At the fifth national TEC conference, the mood was of a still-young movement maturing and facing the challenges, while a government speakers exhorted them to greater effort.
TEC directors and staff gathered in Birmingham on July 8 – 9 for the fifth national TEC conference which focused on three key policy issues: foundation learning, lifetime learning and enterprise and economic development.
They were addressed by a succession of ministers and civil servants, praising them for past achievements, but urging still greater effort.
David Hunt MP, the new, more interventionist, Employment Secretary, promised a more active role for government in setting the framework for industrial competitiveness. He also said he would publish league tables of TEC performances, now expected in mid August.
Further and Higher Education Minister, Tim Boswell MP, called for employers to get more involved in education, especially help in management skills, measuring performance and recognising and using vocational qualifications.

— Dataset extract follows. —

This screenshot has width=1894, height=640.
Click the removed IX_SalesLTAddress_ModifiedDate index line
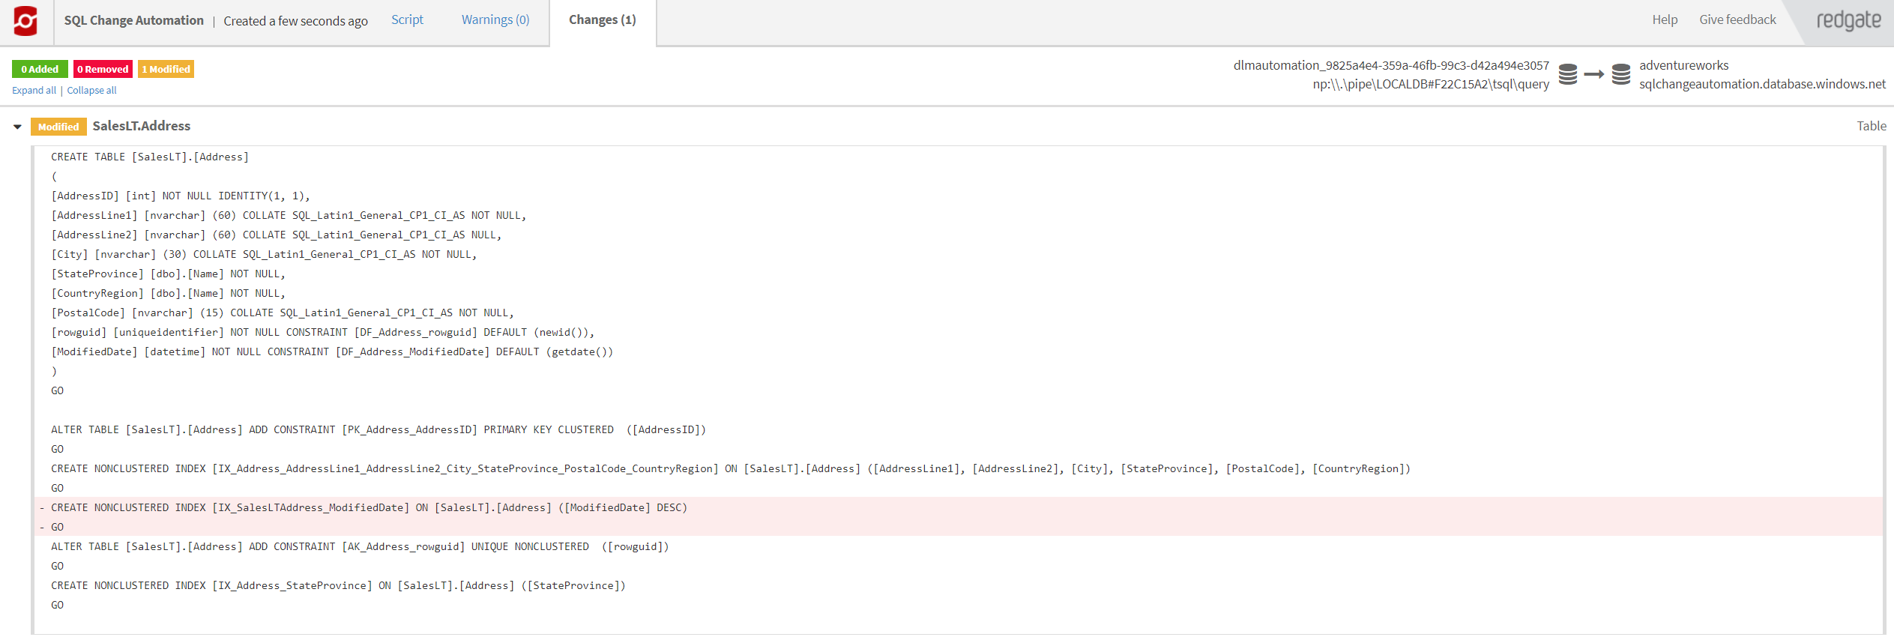click(369, 507)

Sir Geoffrey Holland, Permanent Secretary, Department for Education, stressed that National Education and Training targets will not be achieved without TECs and the education service working together.
Peter Davis, Chief Executive of Reed Elsevier and Chairman of National Advisory Council on Education and Training Targets reminded the conference that only 30% of 18 year olds achieve 2 or more A Level passes, compared to 48% in France, 68% in Germany and 80% in Japan; He stressed that catching up was not enough, because the goal posts are moving: while the UK target is 50% by year 2000, France’s goal is 90%.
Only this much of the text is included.